Thomas Carl Chaminda Hedlund (born May 13, 1980) is a Sri Lankan-born Swedish drummer. He is currently the drummer for Swedish post-metal band Cult of Luna and Swedish indie rock band Deportees. Additionally, he is the touring drummer for French indie pop band Phoenix and previously played drums for The Perishers and Khoma. Hedlund has also been a session drummer and touring drummer for many other musical acts based in Europe.

History
Born in Sri Lanka, Hedlund was raised in Umeå, Västerbotten. As a youth, Hedlund played football competitively, before switching his focus to music after picking up the drums and joining the Swedish band, The Perishers.

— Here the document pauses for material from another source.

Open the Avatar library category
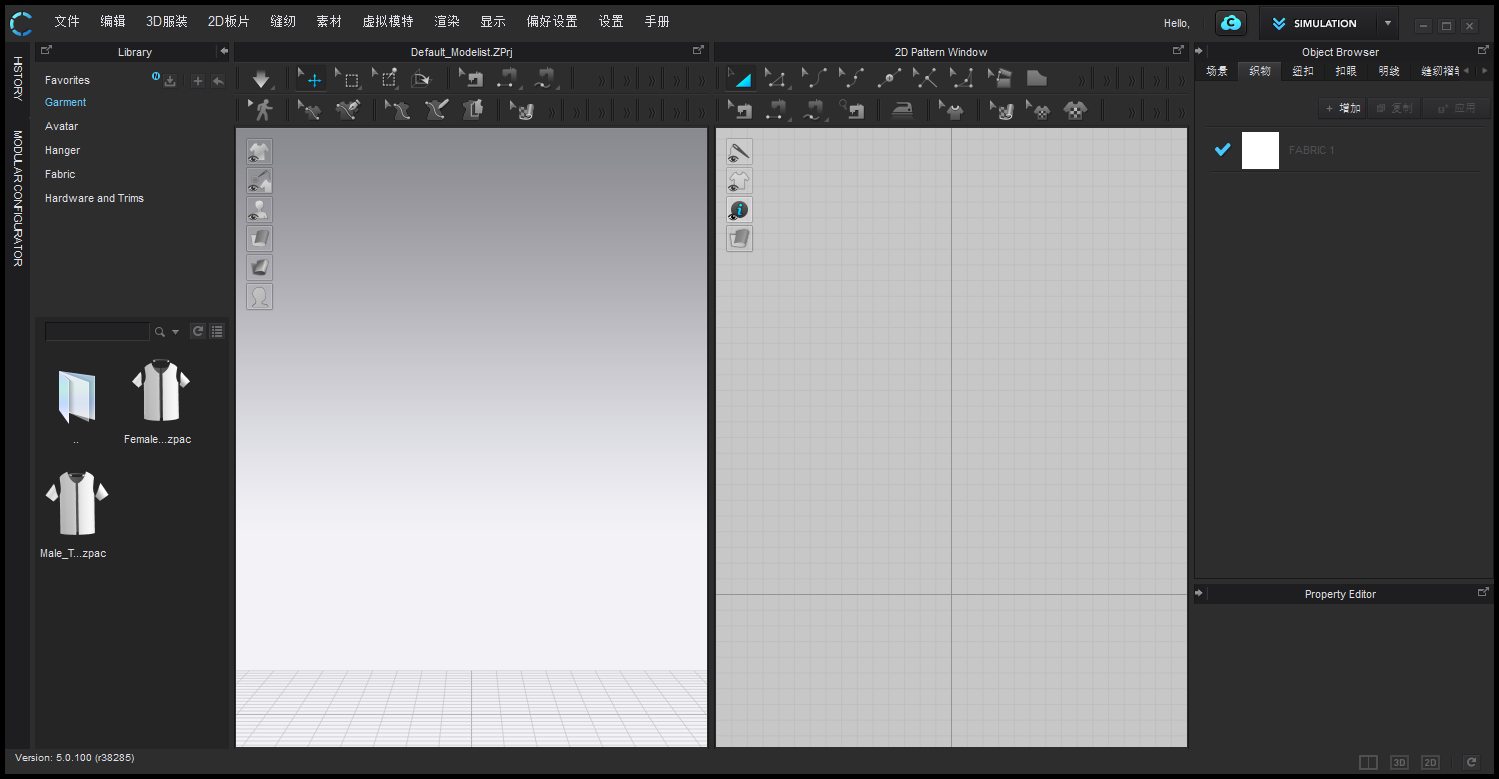Screen dimensions: 1499x779 [x=61, y=126]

In the years following his shift to music, Hedlund has become one of Sweden's most versatile drummers, most notably performing, as both a touring and session member, with the Swedish band, Cult of Luna and the French band, Phoenix. Hedlund's dynamic and modern playing style has a characteristic which, despite the aforementioned bands' great musical differences, makes Hedlund's playing recognizable.

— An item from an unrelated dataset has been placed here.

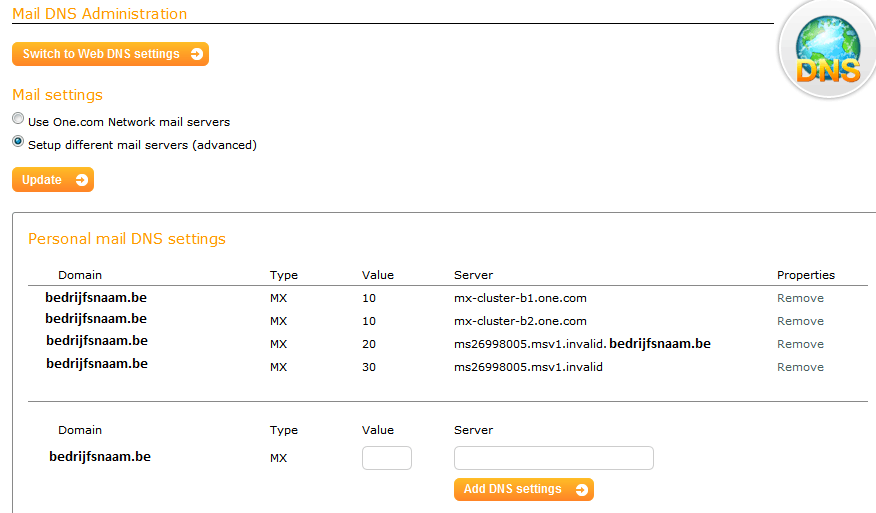Focus the new MX Server input field
The width and height of the screenshot is (876, 513).
553,458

In addition to his technical skill, he also possesses a great rhythmic imagination, which has made him internationally sought-after. Aside from his work with Phoenix and Cult of Luna, Hedlund has also performed live and on studio recordings for the likes of Deportees, The Lost Patrol, Miike Snow, Convoj, Rasmus Kellerman, BOY, CANT, and iamamiwhoami to name a few.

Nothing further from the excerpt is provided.